A Misty Monastery at Monserrat… (and how to get there!)

There is a Montserrat and a Monserrat. The one with a “t” is the volcanic Island in the Pacific. This one is on Eastern Spain, about an hour from Barcelona. We decided to see this as a day-trip, since there is a Monastery and some striking rock formations.

Unfortunately we timed it wrong with the weather – although it was nice in Barcelona, the further inland we got the worse the weather was. By the time we got up the mountain it was terrible, veering between torrential rain and rolling cloud. Visibility was a few metres, so any potential views were obliterated.

The above photo is taken on one of the walks. There should have been panoramic views to the left, but instead it was a rather miserable hike for an hour, soaked to the skin. My boyfriend was delighted by this outdoor adventure. I was less so.

We were very lucky however that the cloud parted for literally 2 minutes, so we glimpsed the monastery and the rock formations behind it. It was really special, but I would recommend going on a clear day!

I did a bit of research to find out how to get to Monserrat. Other people have written comprehensive accounts online, but I think it would be useful to go over it again, as it is confusing.

Directions to Monserrat

  1. Get to Placa D’Espanya. You can take a Metro (it is on the red line), or just a taxi.
  2. The first difficult part is finding the correct part of the station. Basically, the station is underneath the ground and there are entrances all around the roundabout. You want the entrance marked on the photo below with a massive pink arrow (arrow not there in real life 😉 ). In order to get there you should follow signs for line R5 for Manresa.

3. Buy a ticket. This includes three stages:-

a) Decide whether you want “Trans Monserrat” or “Tot Monserrat”. The Trans ticket includes all transport; the Tot ticket includes all transport plus museum and lunch.

b) Decide whether you want to get up to Monserrat on the Cable Car or Cremallera Funicular (sometimes called the rack railway). The Cable Car is a gondola, and goes high so may not be suitable for people with vertigo. The Cremallera Funicular is basically a tram that goes uphill.

Therefore this gives 4 options in total:

  1. Trans Monserrat by Cable Car,
  2. Trans Monserrat by Cremallera Funicular,
  3. Tot Monserrat by Cable Car,
  4. Tot Monserrat by Cremallera Funicular.

Choose wisely, for after you have bought your ticket you cannot change your mind.

c) They have obviously decided that English people are not capable of buying these tickets themselves, as if you use the ticket machine in English, once you have selected the ticket it says “please see a member of staff at the information desk”. Therefore you need to go to the information desk (a man at a portable stand with photos of Monserrat on it). He will ask you what type of ticket you want, write it down on a piece of paper, and send you over to the ticket machine to speak to another member of staff who will work the ticket machine for you to buy the ticket. A bit longwinded and patronising, as having researched it we were perfectly capable of buying the correct ticket, but I guess they have done this because many tourists must have got it wrong!

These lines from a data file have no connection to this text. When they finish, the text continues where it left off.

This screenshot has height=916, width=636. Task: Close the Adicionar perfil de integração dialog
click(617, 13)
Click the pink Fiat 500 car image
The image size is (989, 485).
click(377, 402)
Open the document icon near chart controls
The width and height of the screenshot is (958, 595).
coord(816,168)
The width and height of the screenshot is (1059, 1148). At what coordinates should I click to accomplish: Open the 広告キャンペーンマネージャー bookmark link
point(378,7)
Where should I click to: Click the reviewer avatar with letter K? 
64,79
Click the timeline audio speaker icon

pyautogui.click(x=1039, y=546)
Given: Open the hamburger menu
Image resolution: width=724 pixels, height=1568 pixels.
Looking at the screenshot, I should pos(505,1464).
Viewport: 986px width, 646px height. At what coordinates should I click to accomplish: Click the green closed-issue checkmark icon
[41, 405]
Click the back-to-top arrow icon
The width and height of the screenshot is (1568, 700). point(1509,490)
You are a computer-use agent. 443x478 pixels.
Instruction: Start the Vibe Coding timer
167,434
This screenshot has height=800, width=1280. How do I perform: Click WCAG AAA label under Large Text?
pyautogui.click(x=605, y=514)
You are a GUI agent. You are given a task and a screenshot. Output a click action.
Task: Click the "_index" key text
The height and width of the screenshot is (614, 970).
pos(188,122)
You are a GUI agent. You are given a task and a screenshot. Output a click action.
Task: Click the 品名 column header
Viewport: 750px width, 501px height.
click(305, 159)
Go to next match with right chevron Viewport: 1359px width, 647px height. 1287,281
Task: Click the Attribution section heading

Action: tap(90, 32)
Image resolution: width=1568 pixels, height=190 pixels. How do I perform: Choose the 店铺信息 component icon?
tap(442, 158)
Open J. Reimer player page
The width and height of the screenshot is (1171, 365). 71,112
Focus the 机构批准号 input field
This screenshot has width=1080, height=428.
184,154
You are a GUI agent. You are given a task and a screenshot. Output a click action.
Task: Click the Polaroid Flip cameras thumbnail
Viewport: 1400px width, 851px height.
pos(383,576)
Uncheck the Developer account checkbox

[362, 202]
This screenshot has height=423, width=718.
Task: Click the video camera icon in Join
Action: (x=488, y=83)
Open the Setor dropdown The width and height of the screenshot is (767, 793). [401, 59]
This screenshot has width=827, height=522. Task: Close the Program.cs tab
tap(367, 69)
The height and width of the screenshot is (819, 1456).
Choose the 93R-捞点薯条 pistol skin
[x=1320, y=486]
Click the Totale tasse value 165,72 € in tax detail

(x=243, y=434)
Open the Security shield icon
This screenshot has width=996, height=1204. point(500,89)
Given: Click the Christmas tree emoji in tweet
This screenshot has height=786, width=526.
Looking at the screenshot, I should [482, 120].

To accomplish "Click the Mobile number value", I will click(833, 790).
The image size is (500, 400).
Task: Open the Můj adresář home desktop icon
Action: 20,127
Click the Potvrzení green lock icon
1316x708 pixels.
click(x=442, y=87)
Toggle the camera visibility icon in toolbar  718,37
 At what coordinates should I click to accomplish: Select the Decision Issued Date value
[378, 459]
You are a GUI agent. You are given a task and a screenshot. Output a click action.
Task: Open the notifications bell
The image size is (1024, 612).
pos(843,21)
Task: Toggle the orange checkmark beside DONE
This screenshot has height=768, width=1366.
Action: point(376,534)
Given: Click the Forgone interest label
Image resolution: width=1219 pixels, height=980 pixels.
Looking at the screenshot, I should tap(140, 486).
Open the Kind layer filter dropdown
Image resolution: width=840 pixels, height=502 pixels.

4. Then you get on the train – the journey is around an hour, and there are about 20 stops en route. The train is used by locals also and therefore it is fairly busy. Get there early if you want a seat. We found that the locals got off the train at nearby stations one by one, so we got a seat after a few stops.

Depending on what ticket you have bought, you need to get out at a different stop. If you selected the Cable Car option you need to get out at Aeri de Monserrat, which comes first. If you selected the Cremallera Funicular option you need to get out at the following stop, called Monistrol.

So essentially there is a train from Barcelona to the bottom of the mountain. Then a Cable Car OR Cremallera Funicular to take you up the mountain.

5. Then, at the top of the mountain there are two further Funiculars. These are called Funicalar Santa Cova and Funicular de Sant Joan.

The Funicalar Santa Cova takes you down the mountain a little bit to a path which leads to a church with a cave in. There are religious artifacts along the way and it is around an hour’s round trip to hike to the church and back. The Funicular de Sant Joan takes you even higher up to the top of the mountain, and provides views of Monserrat, which we would have seen if not for the cloud!

It is worth mentioning that you can buy tickets for the funicular separately, but it is included in the Trans Monserrat and Tot Monserrat tickets. In fact you can buy all the parts of the ticket separately – ie: Train + Cable Car + Funicular + Funicular , but the Trans Monserrat ticket works out cheaper.

At each stage I would also advise checking what time the last train / cable car / funicular is. You don’t wanna be stranded up there, especially in the clouds! In the winter the last train was 5.45pm, not 6.40pm as some timetables show, so I would check that.

I hope this is helpful if you are planning a trip to Monserrat. It sounds complicated with all the different funiculars and ticket types etc, but once you get your head around it, it’s fine. I was glad we looked into it beforehand, as it all went smoothly, but I can imagine if we hadn’t, we would have probably got lost!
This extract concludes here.